Having started the year with Lawrence and ‘Sons and Lovers’, I moved on to Woolf and, accompanied by the first volume of her diaries and Julia Brigg’s excellent survey of her life and work, reread, with much pleasure and admiration, ‘Mrs Dalloway’, ‘To The Lighthouse’, ‘The Waves’ and ‘The Years’ together with, for the first time, ‘Night and Day’. Looking for something, to my mind, equally good but different, I moved on to Hemingway. Well, I was about to start writing a novel and in need of something bracing that moved to a different set of rhythms, one more suitable for my purposes. So, before setting out, I reread for the umpteenth time a generous selection of the short stories, followed by ‘For Whom the Bell Tolls’. And as I was hovering over chapter one, and thinking to prosper from his excellent example, I read again Peter Temple’s ‘The Broken Shore’ and ‘Truth’, in order to remind myself of the tautness, tension and sense of purpose that can be found in the very best of crime fiction.

━━━━━━━━━━━━━━━━━━━━

*WORK ITEM A:* Copy out the records from the line containing "Identify the location of lastname-label: Фамилия" through the line containing "The image size", including both of those lines.

(Collected data entries)
━━━━━━━━━━━━━━━━━━━━

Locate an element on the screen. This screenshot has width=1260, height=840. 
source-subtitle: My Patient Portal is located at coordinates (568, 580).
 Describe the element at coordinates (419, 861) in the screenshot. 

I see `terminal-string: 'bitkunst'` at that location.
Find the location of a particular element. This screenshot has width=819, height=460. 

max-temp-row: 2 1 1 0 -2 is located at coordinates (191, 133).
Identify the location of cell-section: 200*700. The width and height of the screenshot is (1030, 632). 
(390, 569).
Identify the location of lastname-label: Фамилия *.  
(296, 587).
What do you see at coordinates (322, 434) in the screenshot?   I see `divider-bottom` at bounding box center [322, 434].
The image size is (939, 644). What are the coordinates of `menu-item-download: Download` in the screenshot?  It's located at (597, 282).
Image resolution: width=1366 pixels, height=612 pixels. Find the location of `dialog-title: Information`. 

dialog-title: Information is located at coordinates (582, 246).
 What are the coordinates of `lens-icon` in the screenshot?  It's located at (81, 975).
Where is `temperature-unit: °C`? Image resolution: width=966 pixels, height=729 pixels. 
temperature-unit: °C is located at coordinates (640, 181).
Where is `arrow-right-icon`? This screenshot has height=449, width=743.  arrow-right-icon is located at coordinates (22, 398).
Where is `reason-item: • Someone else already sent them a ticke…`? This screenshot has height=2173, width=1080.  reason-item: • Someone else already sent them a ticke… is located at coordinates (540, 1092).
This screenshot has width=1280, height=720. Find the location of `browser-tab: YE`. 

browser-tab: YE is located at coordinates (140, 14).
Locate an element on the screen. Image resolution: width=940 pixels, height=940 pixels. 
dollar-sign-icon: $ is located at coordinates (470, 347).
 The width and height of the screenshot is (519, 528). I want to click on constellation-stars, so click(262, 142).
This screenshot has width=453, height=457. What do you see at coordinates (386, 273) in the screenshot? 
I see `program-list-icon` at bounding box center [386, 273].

━━━━━━━━━━━━━━━━━━━━

*WORK ITEM B:* In the passage about the writer's reading, which Woolf novel was read for the first time?

*WORKED SOLUTION A:*
Identify the location of lastname-label: Фамилия *.  
(296, 587).
What do you see at coordinates (322, 434) in the screenshot?   I see `divider-bottom` at bounding box center [322, 434].
The image size is (939, 644). What are the coordinates of `menu-item-download: Download` in the screenshot?  It's located at (597, 282).

*WORKED SOLUTION B:* 'Night and Day'